There’s a depressing thought.

“So,” Sam says, “where are you going to take her on this date that may or may not really be a date?”

“Oh, Christ.” I groan, remembering that part. “The opera.”

Sam makes a face like she’s smelling dead fish. “
The opera
?”

“I know, right? But now she thinks I’m some kind of like, I don’t know,
opera aficionado
, so I have to go through with it. I guess people like her like the opera. There’s just one problem.”

“What’s that?”

“I don’t know a fucking thing about the opera!”

I think about that, add:

“Or dating D.A.’s.”

I think about that, add:

“If this really even is a date.”

* * *

Google is my friend.

Come to think of it, Google is everyone’s friend these days. Well, except for people who worry that it’s the beginning of the end of civilization as we know it. But for the rest of us?

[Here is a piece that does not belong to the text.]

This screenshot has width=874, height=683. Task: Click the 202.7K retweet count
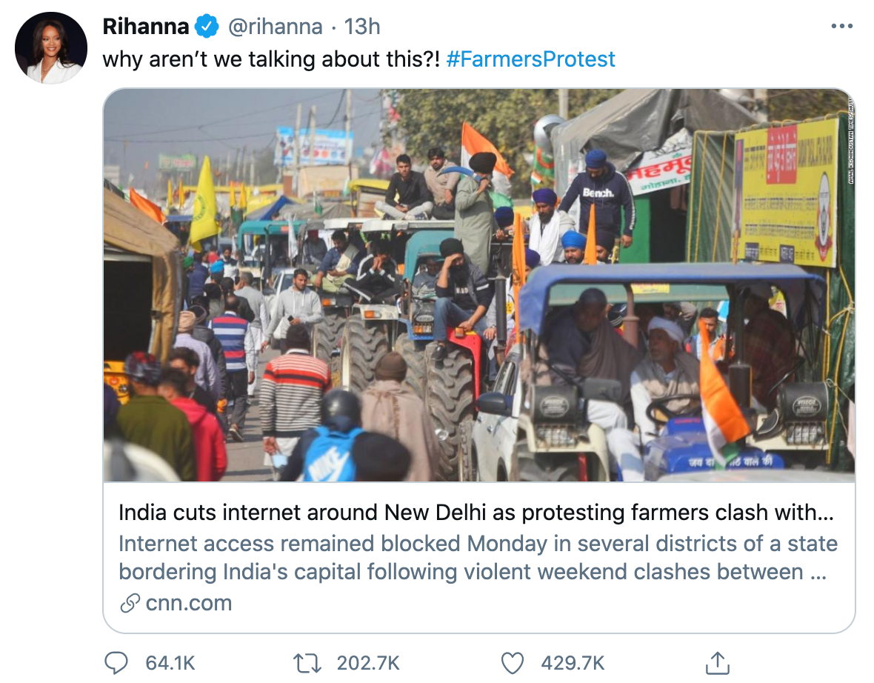click(368, 662)
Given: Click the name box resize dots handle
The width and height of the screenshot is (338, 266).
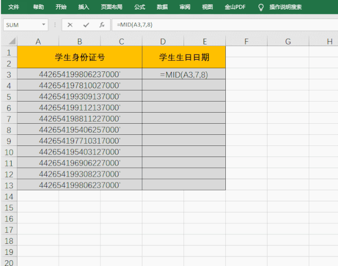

Sam’s standing behind my shoulder as I sit before the computer. She’s swigging from one of my beers that she took from my fridge.

Not that I’m keeping track of these things.

“Google ‘Connecticut’ plus ‘opera’,” Sam advises.

“I know how to google,” I say, feeling miffed.

But it turns out, Google is not my friend.

“Wow,” Sam says. “The Connecticut Opera went out of business in 2009?”

“I know, right? Says here it was in existence for sixty-seven years. I didn’t even know it was there, and now, when I finally have a use for it, it’s gone?”

“What are the odds? If you’d met Helga last year, you wouldn’t be in this mess now. The Connecticut Opera would still be there. You’d think the economic downturn would have been more considerate about your love life. You’d think it could have waited just a few more years before destabilizing the arts.”

“You’re telling me. Great. Now what do I do? She’s expecting the opera.”

“So? Take her to one in New York. It’s more romantic anyway. If it turns out to be a date after all, you’ll be much better situated for it, geographically speaking.”

But ‘New York City’ plus ‘opera’ proves to be just as disappointing.

It’s May now, and it looks like the opera season ended in April.

“Opera has a season?” I’m stunned. “What does opera think it is – baseball?”

“It’s totally crazy,” Sam says. “Who knew?”

“Great. There’s no Connecticut Opera anymore. I’m not even in the right season. Now what?”

“Keep googling. There’s got to be something. Someone somewhere has got to be performing an opera, even if it’s in someplace you’ve never heard of.”

Which is exactly what I finally find. In some dim corner of Connecticut, in a tiny town I never even knew existed, they’re doing
Tosca
the following weekend.

“I’ve heard of
Tosca
,” I say. “I think it’s one of the big ones.”

“Really? You know what it’s about?”

“No, but I can always google later – so I look, you know, informed.”

“You really don’t know anything about opera, do you?”

“Do you? Anyway, what’s there to know? I know that people sing really loud for a few hours, and in the end, someone usually dies.”

“Perfect,” Sam says. “Call her to see if she’s free, then order the tickets.”

“You make it sound so easy.”

“It’s not?”

“Well, no. Like, what am I going to talk to her about all night? What am I going to wear?”

“What are you going to
wear
? You sound like a girl!”

“Be that as it may…”

“You wear a tux.”

“I do?”

“Sure. Didn’t you see the pictures on the site for that fancy New York opera house?”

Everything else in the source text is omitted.